» Text segment:
.....

Despite these challenges, many local players are optimistic about Kuwait’s future as both a key source of and a major destination for a wide variety of investments and capital markets activity. The KSE is both the oldest bourse in the GCC, and, as of the end of 2013, had the highest number of listed companies regionally, with 196.
According to the KIPCO Asset Management Company (KAMCO), a major local financial services company, as of late February 2014 – the most recent period for which figures were available at the time of publication – the KSE’s market capitalisation was at KD31.76bn ($111.67bn), up from KD31.11bn ($109.39bn) at the end of 2013 and KD28.94bn ($101.76bn) at the end of 2012. As of the end of 2013 the KSE was the fourth largest in the GCC by market capitalisation, after Saudi Arabia’s Tadawul exchange, the Qatar Exchange and the Abu Dhabi Securities Exchange. In 2013 the KSE was tied for first (with the Dubai Financial Market) in the region in terms of trading volume, with more than 290m shares being traded on a daily basis on average.
History
Kuwait’s capital market industry began in 1952, when a group of businessmen issued 13,100 shares of stock to form the National Bank of Kuwait (NBK), which was both the first shareholding company and the first national bank to be established in the Gulf. In 1962, the first iteration of a formal stock exchange was established in Kuwait. The government passed various policies during the 1960s and 1970s with the goal of regulating the nascent market. During this period trading activity and growth were related to the country’s large oil revenues. This resulted in a speculation-driven boom and, in 1977, a major market correction. In response the government bailed out local investors and introduced a strict new regulatory regime.
In the 1970s and early 1980s a substantial amount of liquidity was moved out of the tightly controlled formal market, and invested instead in an informal exchange set up on the outskirts of Kuwait City. Known as the Souk Al Manakh (“camel market”), this unregulated market was the site of a considerable amount of speculative, high-volume trading activity. In August 1982 the Souk Al Manakh crashed, which resulted in a series of defaults throughout the Gulf region, and left all of Kuwait’s financial institutions – with the sole exception of NBK – insolvent. After shutting down the informal market, the government provided financing and a blueprint to rebuild the country’s financial industry. In August 1983 the KSE was formally established, with a mandate to both operate the trading platform itself and regulate investment and trading activity.

.....

» Data extract:

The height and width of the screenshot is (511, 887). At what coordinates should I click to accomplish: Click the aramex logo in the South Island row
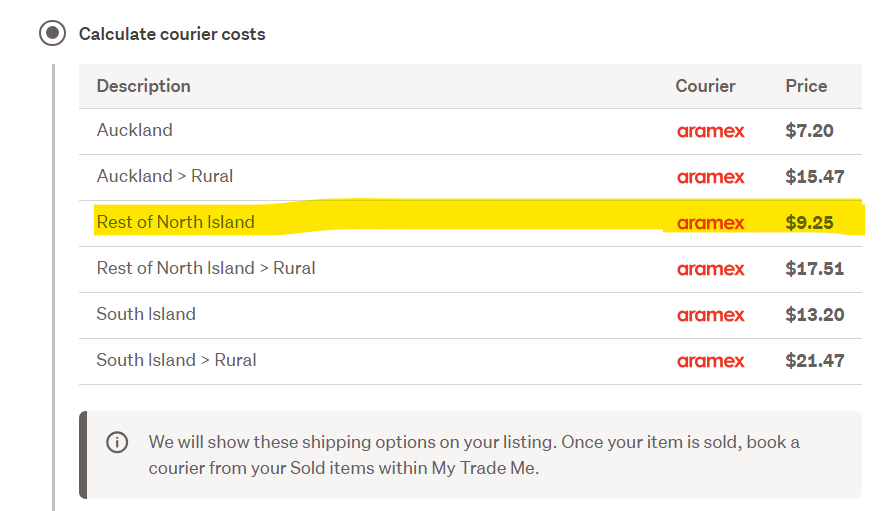(x=710, y=315)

.....

» Task set:
a. According to the text on Kuwait's capital markets, how many shares were issued in 1952 to form the National Bank of Kuwait?
b. Summarize the text on Kuwait's capital markets in two sentences.

» Solved tasks:
a. 13,100 shares

b. The KSE, the oldest bourse in the GCC, had the most listed companies in the region at the end of 2013 and a market capitalization of KD31.76bn as of late February 2014. Kuwait's capital market began in 1952 with the founding of NBK, and after the August 1982 crash of the unregulated Souk Al Manakh left every financial institution except NBK insolvent, the KSE was formally established in August 1983 to operate and regulate trading.